#### REQUIREMENTS
Recast the data below as a JSON list of strings, one string per line, leaving out blank lines and the pictures.

━━━━━ PROVIDED INFORMATION

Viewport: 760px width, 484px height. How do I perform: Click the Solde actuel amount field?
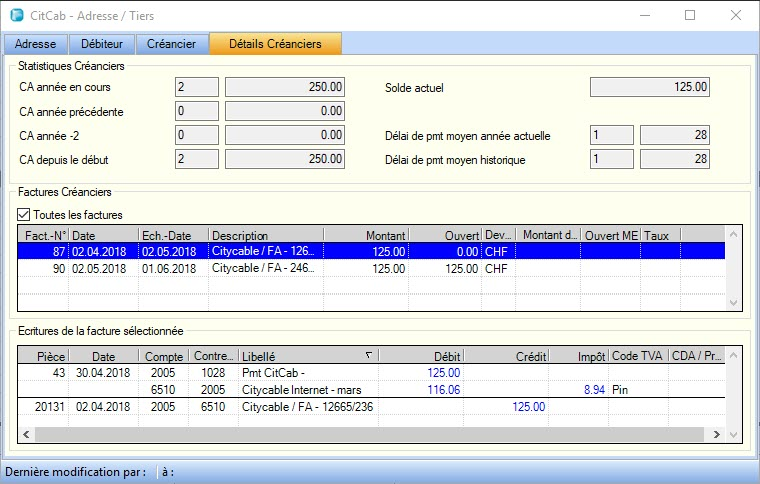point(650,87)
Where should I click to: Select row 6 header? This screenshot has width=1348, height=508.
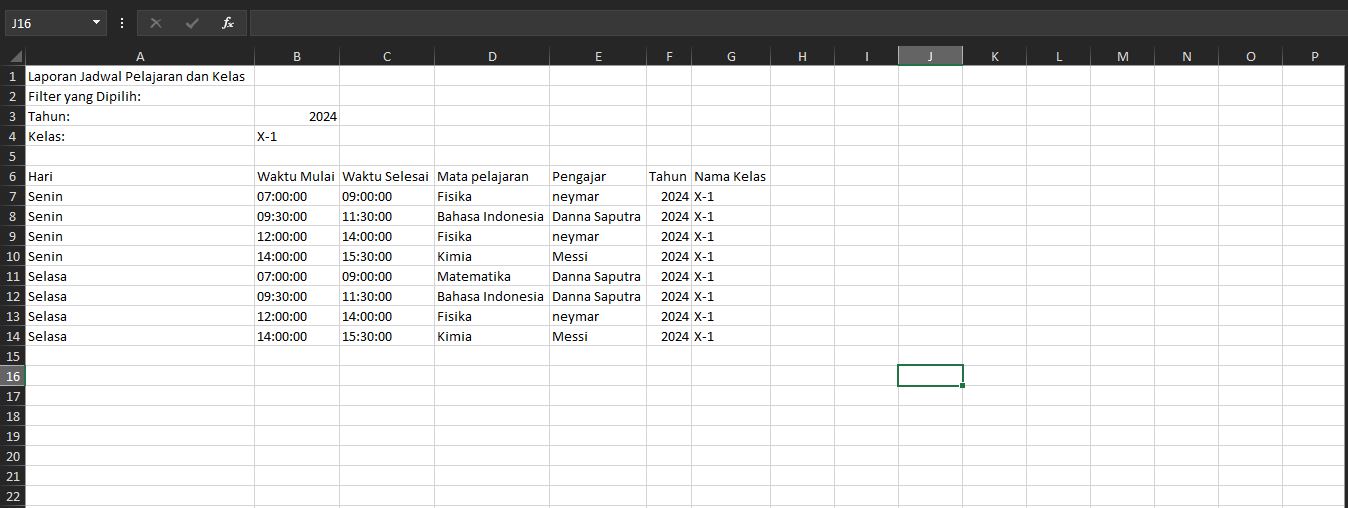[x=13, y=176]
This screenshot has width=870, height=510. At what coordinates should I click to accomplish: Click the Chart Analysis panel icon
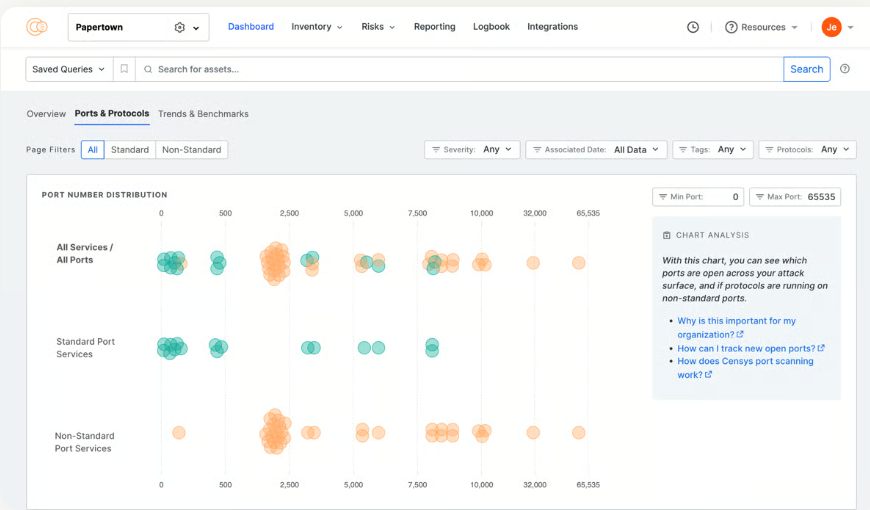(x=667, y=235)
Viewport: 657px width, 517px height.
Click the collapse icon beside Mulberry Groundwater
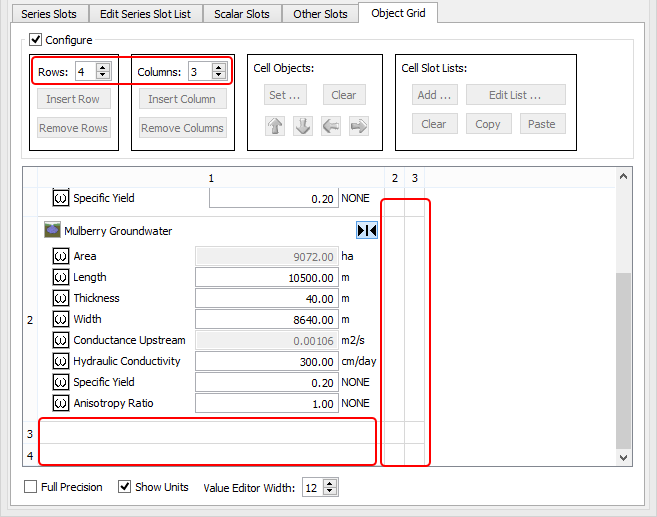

━━━━━━━━━━

#### ANSWER TO THE PROBLEM
[
  "Viewport: 760px width, 484px height. How do I perform: Click the Solde actuel amount field?",
  "point(650,87)",
  "Where should I click to: Select row 6 header? This screenshot has width=1348, height=508.",
  "[x=13, y=176]",
  "This screenshot has width=870, height=510. At what coordinates should I click to accomplish: Click the Chart Analysis panel icon",
  "(x=667, y=235)",
  "Viewport: 657px width, 517px height.",
  "Click the collapse icon beside Mulberry Groundwater"
]